雲をつかむ死 (クリスティー文庫)アガサ・クリスティー早川書房このアイテムの詳細を見る |
『大空の死』 アガサ・クリスティ (創元推理文庫)
アガサ耐久レースをしている気分だ。
現代を舞台にしている推理小説を、しかもアガサ・クリスティのように半生にかけて執筆をつづけていた人の作品を読むと、時代の流れを感じて面白いです。
例えばデビュー作の「スタイルズ荘」では第1次世界大戦が舞台なのに、その20年後『NかMか』では第二次世界大戦が舞台といった具合に。
彼女は1973年まで執筆活動を続けていたので、その時代までの時事ネタはこれからも登場するんじゃないかなと、ちょっと楽しみでもあります。
というわけで、今回は飛行機が舞台です。
1903年のライト兄弟の初飛行より飛行機の発展は大きく進み、小説の年代である1930年代に金持ちの利用客用ではあるが旅客機も登場したみたいです。
以下、ウィキペディアからの引用文です。
旅客機を利用する乗客は、地位と財力を併せ持った一部の人に限られ、座席クラスも現在のファーストクラス(一等)に相当するものしか無かった。飛行中に提供される食事は必ず提供される直前に調理または加熱され、白いテーブルクロスのかけられた食卓で銀製の食器を使用するなど(マーチンM130)、現在のファーストクラスをはるかに上回る贅沢さであった。
はい。まったくこの通りの情景でした。
乗客数も最大で約36名。
接客サービスをする人(今でいうスチュワーデス)は男性で、接客はまるでホテルのラウンジのようです。

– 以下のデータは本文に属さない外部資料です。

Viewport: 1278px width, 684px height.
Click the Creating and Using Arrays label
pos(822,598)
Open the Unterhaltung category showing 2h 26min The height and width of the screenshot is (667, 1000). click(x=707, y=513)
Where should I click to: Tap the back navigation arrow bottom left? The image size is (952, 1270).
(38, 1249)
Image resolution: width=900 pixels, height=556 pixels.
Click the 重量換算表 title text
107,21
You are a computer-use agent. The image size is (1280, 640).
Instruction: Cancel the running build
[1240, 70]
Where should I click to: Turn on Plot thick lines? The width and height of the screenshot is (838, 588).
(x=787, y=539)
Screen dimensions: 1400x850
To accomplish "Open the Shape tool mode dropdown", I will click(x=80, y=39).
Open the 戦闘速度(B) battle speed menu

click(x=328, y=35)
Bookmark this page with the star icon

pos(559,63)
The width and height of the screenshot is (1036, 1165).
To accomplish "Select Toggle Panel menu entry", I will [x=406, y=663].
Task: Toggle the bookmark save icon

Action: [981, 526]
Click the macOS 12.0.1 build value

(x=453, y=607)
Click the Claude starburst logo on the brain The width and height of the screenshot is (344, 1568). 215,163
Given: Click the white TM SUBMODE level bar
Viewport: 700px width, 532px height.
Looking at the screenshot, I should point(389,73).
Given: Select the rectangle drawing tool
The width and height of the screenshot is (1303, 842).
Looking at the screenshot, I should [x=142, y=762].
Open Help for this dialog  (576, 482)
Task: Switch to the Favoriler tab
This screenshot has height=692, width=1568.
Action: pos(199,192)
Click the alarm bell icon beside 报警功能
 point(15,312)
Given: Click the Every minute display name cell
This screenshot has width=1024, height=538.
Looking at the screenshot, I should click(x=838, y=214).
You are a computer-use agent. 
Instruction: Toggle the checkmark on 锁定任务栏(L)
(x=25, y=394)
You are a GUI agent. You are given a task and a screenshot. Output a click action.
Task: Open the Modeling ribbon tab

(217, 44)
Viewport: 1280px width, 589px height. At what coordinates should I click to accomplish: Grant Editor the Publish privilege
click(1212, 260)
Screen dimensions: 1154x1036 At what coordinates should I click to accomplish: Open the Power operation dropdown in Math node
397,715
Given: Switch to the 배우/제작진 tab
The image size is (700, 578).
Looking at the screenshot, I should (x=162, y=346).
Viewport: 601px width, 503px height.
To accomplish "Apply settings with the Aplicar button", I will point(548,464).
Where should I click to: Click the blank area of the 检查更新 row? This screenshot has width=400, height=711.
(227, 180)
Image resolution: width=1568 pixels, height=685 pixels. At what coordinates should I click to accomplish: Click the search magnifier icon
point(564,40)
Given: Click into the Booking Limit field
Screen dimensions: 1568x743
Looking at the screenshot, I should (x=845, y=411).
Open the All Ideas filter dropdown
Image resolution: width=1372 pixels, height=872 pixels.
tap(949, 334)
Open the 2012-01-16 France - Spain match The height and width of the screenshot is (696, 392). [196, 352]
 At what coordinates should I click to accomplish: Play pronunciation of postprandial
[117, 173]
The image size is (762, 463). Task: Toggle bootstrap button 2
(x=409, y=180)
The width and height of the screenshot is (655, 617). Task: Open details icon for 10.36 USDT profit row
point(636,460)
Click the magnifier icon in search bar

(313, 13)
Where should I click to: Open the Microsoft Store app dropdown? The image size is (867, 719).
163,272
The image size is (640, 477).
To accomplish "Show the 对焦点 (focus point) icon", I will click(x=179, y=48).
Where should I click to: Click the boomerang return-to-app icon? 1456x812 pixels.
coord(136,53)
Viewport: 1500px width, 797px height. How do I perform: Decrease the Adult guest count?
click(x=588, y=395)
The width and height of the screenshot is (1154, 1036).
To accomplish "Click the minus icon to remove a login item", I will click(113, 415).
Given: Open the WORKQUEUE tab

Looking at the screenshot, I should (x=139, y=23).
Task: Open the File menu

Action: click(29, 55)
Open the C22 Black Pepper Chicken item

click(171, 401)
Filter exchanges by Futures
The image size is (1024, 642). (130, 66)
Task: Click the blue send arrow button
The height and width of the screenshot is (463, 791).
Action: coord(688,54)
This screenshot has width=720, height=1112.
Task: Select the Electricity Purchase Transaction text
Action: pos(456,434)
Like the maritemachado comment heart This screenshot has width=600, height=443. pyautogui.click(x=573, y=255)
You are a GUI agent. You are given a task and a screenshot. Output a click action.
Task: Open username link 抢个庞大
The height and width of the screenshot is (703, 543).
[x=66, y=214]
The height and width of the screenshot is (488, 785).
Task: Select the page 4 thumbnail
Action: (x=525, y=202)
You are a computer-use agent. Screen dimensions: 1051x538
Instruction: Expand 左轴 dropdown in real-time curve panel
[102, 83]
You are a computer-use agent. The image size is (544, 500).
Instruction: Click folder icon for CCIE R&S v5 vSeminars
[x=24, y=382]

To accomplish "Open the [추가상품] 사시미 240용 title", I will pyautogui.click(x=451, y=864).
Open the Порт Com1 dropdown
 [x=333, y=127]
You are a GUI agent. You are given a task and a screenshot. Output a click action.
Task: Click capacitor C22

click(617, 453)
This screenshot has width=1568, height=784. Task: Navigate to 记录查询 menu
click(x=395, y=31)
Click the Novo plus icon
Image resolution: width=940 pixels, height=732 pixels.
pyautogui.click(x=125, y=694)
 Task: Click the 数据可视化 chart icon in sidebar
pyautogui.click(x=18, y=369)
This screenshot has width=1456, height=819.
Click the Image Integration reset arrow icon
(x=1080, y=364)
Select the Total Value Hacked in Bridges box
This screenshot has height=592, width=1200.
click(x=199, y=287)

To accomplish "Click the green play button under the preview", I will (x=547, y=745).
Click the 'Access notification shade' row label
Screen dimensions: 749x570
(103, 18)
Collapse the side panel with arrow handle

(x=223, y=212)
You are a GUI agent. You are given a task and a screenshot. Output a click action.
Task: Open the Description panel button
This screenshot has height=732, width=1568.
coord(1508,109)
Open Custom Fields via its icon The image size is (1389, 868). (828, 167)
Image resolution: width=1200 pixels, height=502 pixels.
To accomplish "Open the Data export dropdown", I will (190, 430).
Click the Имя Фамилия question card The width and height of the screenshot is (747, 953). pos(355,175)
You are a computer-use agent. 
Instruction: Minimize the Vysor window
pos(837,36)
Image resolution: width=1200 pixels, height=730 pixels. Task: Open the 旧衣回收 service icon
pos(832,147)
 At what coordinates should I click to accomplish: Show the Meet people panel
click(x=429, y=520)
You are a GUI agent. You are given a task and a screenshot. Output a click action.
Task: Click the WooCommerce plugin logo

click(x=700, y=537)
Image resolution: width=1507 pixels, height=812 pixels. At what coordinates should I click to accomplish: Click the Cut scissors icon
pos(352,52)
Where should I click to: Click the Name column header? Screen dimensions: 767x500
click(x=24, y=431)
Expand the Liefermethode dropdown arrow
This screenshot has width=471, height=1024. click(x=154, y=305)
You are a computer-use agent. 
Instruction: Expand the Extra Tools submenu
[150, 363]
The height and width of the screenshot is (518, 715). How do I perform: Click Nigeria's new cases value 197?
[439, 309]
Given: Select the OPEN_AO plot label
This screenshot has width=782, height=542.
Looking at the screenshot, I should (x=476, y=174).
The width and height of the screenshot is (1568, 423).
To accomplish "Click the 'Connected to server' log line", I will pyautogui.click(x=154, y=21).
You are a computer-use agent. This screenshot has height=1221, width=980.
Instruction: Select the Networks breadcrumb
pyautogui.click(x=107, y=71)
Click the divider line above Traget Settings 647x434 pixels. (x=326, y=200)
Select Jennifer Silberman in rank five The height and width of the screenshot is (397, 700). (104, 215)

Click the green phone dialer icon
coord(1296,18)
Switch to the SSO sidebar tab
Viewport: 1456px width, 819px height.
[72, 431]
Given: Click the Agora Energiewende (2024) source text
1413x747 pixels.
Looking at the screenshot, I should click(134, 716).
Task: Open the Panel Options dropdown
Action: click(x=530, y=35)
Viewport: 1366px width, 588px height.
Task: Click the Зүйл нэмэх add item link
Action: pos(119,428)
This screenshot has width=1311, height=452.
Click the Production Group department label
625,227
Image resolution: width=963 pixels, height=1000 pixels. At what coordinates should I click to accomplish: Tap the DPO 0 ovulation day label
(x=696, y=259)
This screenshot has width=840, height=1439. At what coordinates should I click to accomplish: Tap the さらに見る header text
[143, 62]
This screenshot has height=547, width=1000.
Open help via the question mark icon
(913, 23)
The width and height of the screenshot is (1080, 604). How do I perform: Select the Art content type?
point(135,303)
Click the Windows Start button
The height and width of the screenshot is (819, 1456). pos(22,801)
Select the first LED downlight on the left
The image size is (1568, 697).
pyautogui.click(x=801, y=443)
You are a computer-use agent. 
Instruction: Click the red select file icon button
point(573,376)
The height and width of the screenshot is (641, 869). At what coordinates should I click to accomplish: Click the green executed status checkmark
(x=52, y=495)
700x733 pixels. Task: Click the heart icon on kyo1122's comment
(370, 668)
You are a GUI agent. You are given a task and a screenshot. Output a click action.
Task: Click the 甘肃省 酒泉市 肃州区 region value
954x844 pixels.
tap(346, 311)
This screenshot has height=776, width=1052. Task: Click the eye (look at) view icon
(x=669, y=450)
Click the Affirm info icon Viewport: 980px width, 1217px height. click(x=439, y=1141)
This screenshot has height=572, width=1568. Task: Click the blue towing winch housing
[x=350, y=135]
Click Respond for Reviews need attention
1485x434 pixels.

離陸と着陸の際のシートベルト着用義務もなく、しかも機内食は別払いで降りる前に料金を請求されていました。
便は一日2便しかなく、午前の便(8:45)を逃したり満席だったりするとお昼の便(12:00)しかありませんでした。
……ちょっと待て、そこの美容院助手。
いくら競馬で当てたからって、行き帰りとも飛行機の旅なんてやりすぎやろ。
おとなしくブルートレインに乗っておけよ。
おそらくアガサにとっては当たり前すぎて書かなかったのだろうが、当時は一発当てたらやってみたい豪華旅と言えば飛行機の旅だったのでしょうね。
今だったら逆に飛行機じゃなく「豪華客船!」と言いそうですが。
さて、となるとアガサが舞台にした旅客機にも興味がわくところですが。
おそらくハンドレページHP42じゃないかと思います。
ウィキペディアの説明だと、ロンドン-パリ間の民間航空会社の飛行機らしいし、「乗客24~38名」と書かれてあり、ちょうど人数的にもぴったりくるのです。
初飛行も1930年で、アガサが執筆前に噂を聞いたり試しに乗ってみたりするのにちょうどいいです。
ただ、あくまで素人判断なので、できれば詳しい方に聞いてみたいところですが。
ちなみにウィキペディアの「ハンドレページ」のページにはハンドレページHP42の写真もあります。
しかし、よく考えれば飛行機って究極のクローズド・サークルだよね。
クローズド・サークル(closed circle)はミステリ用語としては、何らかの事情で外界との往来が断たれた状況、あるいはそうした状況下でおこる事件を扱った作品を指す。アガサ・クリスティの『そして誰もいなくなった』が代表例。